• Working data
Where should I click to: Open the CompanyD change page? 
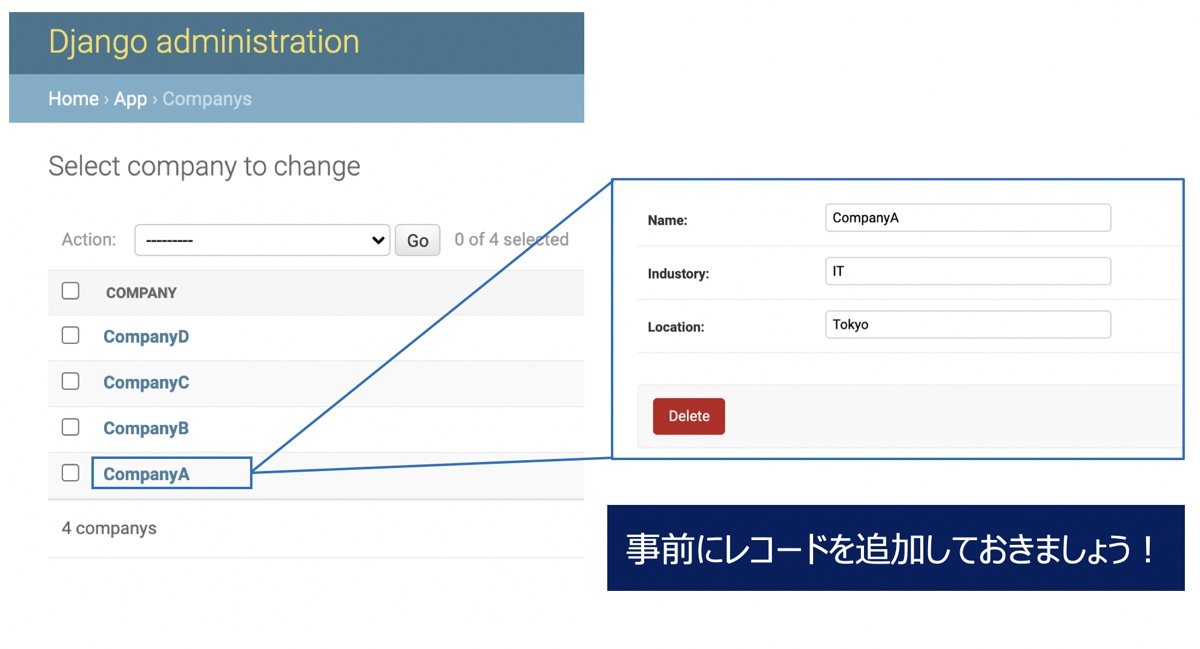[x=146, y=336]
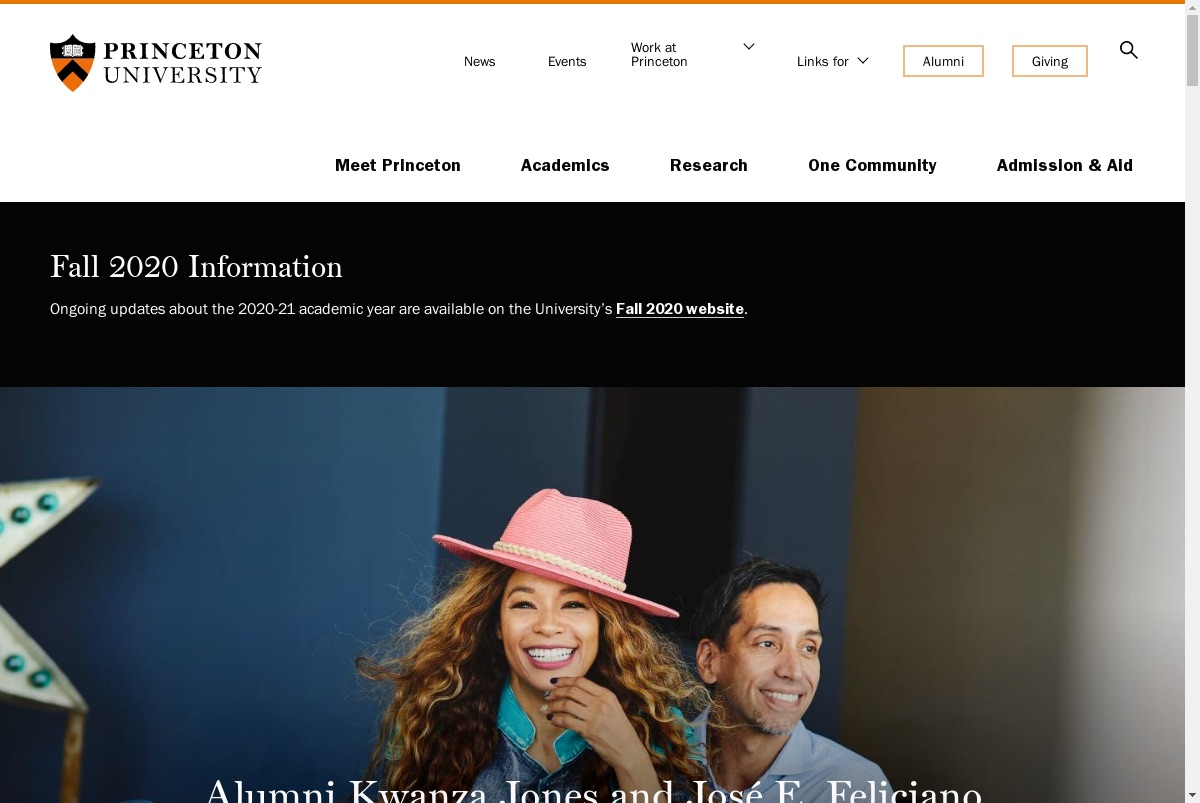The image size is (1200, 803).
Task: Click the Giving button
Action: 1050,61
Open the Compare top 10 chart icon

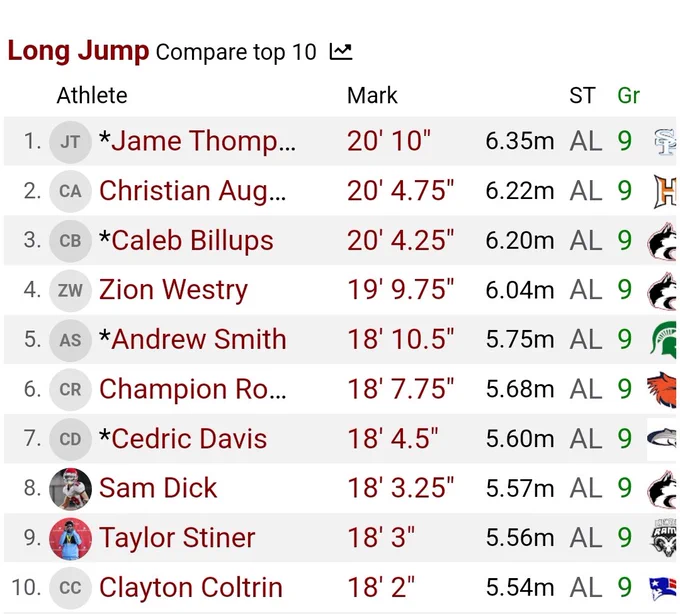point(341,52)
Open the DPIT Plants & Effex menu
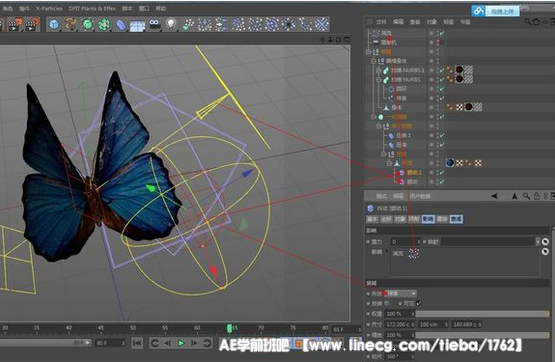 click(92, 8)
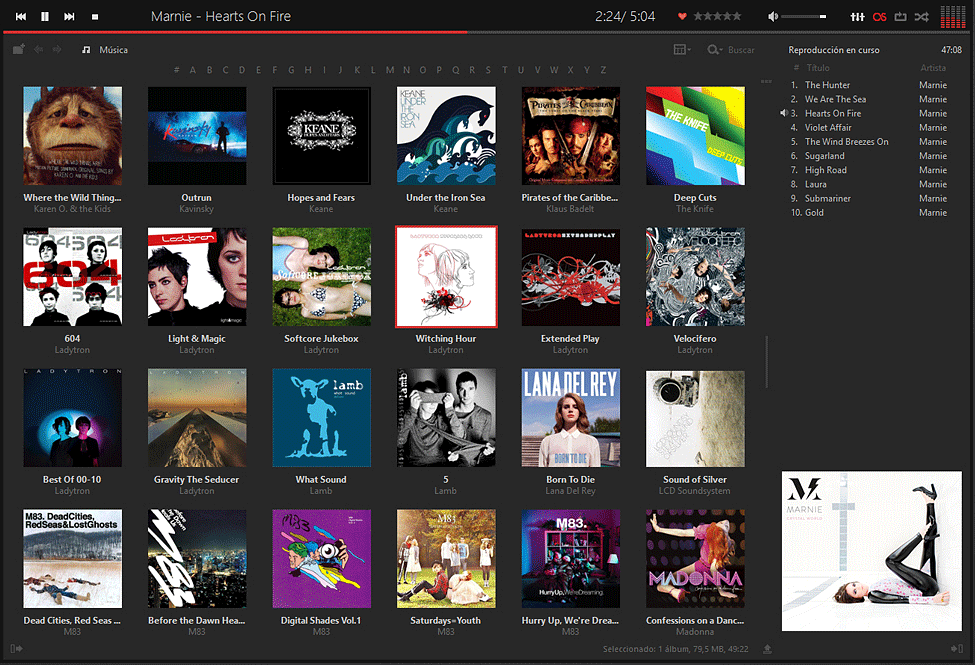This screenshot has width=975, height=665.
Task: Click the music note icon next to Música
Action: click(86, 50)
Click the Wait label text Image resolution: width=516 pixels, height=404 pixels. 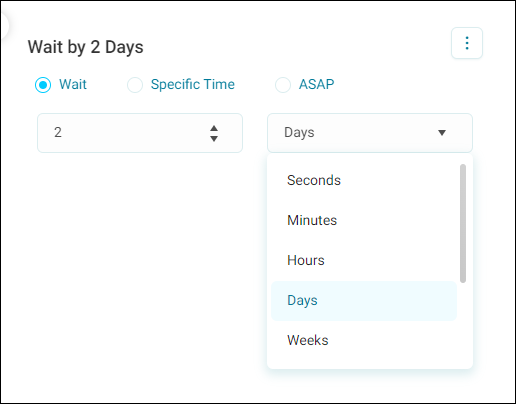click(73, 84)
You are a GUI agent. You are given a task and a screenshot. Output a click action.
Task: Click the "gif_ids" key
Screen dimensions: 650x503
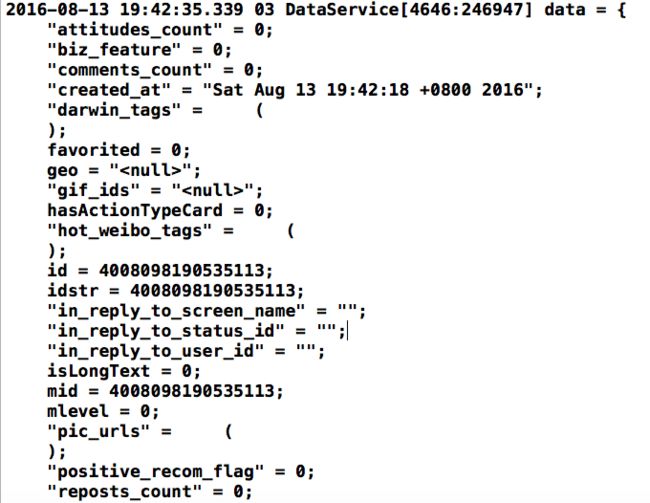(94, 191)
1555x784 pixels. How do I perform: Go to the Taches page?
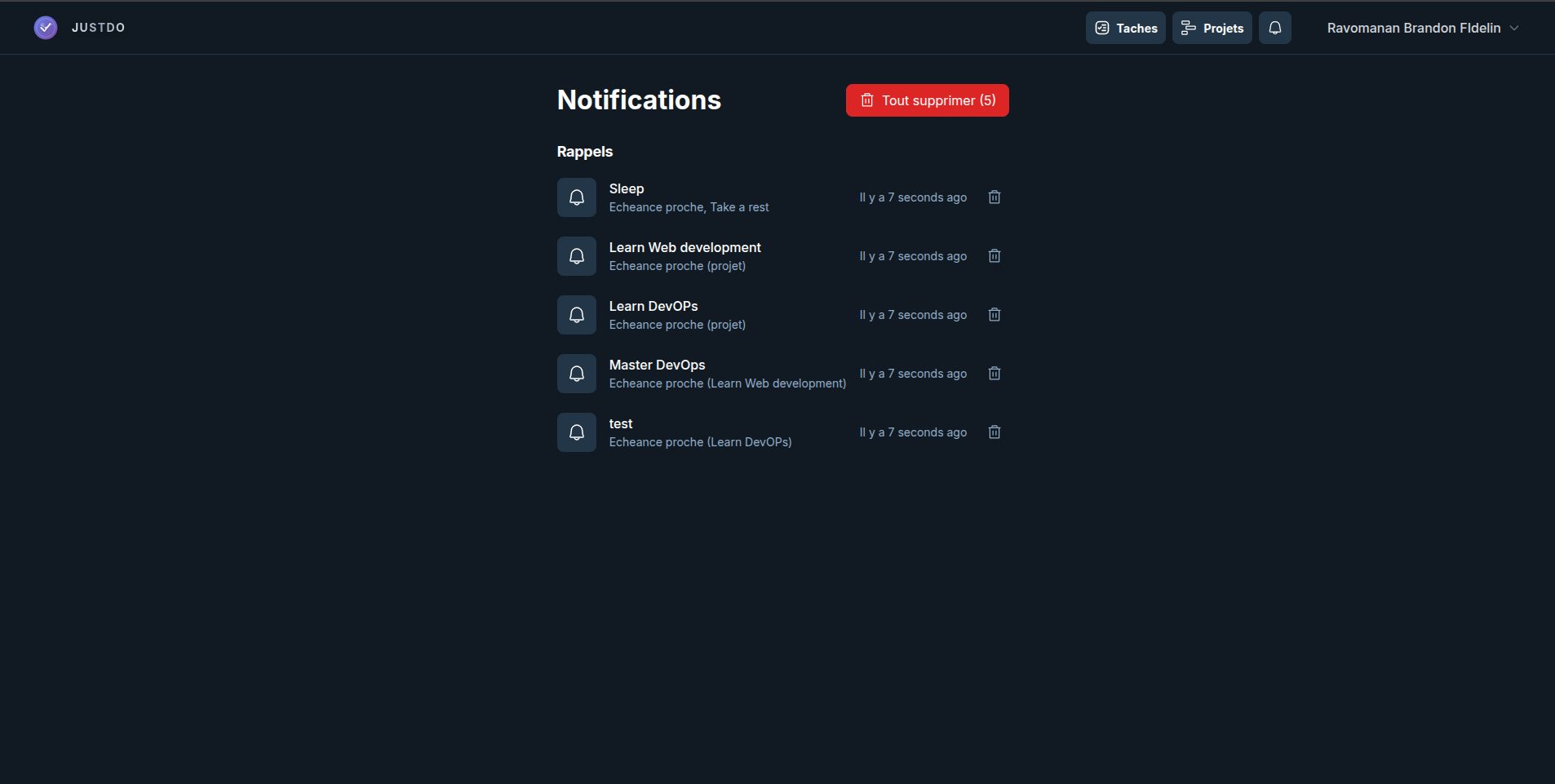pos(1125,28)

• How to complete this task
Each line from the one bearing "Screen dimensions: 650x503" through the final line of the records is to be copied exactly, and no pictures are to be included.

• Solution to this task
Screen dimensions: 650x503
(94, 191)
1555x784 pixels. How do I perform: Go to the Taches page?
pos(1125,28)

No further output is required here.